### TASK DIRECTIONS:
Your task is to output, without alteration, each line from the one containing "552x414 pixels." through the final line of the records below.

** MATERIAL TO PROCESS follows **

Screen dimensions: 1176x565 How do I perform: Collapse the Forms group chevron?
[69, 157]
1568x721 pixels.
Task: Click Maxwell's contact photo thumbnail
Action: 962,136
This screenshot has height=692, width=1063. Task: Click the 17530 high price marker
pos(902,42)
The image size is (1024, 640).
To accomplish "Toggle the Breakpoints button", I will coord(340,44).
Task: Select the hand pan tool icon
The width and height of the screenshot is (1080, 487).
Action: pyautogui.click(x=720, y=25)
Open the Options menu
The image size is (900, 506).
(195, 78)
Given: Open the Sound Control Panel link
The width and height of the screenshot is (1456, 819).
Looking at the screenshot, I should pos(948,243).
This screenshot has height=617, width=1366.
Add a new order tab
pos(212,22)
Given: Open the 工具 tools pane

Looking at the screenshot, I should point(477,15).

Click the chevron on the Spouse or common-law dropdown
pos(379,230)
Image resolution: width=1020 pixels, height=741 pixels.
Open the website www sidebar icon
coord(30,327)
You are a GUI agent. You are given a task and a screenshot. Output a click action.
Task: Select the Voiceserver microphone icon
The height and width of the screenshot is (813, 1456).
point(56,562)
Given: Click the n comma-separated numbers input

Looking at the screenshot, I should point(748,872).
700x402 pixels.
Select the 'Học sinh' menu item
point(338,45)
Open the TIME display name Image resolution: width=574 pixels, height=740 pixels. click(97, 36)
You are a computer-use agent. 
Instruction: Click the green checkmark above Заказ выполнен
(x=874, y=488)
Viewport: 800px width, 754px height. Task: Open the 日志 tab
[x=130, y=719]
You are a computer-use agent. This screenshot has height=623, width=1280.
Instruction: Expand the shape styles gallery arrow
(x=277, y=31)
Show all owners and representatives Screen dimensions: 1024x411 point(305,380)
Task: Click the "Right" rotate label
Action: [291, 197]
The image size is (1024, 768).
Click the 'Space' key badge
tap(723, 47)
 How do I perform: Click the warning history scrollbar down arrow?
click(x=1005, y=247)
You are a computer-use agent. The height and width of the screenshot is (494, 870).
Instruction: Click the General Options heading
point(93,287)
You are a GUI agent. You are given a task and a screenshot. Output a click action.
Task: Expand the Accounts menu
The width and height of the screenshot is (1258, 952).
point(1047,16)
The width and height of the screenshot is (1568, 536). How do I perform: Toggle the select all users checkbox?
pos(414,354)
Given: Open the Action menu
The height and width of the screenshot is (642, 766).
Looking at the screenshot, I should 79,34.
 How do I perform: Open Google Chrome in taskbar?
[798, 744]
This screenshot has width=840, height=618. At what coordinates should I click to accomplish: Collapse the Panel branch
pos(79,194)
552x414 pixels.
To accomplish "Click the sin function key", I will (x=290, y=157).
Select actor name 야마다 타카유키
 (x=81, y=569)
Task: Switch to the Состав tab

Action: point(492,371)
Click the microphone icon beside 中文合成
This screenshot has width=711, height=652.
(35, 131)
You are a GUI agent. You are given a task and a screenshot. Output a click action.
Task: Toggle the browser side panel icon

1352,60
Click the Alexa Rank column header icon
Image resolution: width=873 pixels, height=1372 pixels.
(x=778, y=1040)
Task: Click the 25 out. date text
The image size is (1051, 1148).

** End of MATERIAL TO PROCESS **

### COMPLETED TASK:
552x414 pixels.
To accomplish "Click the sin function key", I will (x=290, y=157).
Select actor name 야마다 타카유키
 (x=81, y=569)
Task: Switch to the Состав tab

Action: point(492,371)
Click the microphone icon beside 中文合成
This screenshot has width=711, height=652.
(35, 131)
You are a GUI agent. You are given a task and a screenshot. Output a click action.
Task: Toggle the browser side panel icon

1352,60
Click the Alexa Rank column header icon
Image resolution: width=873 pixels, height=1372 pixels.
(x=778, y=1040)
Task: Click the 25 out. date text
The image size is (1051, 1148).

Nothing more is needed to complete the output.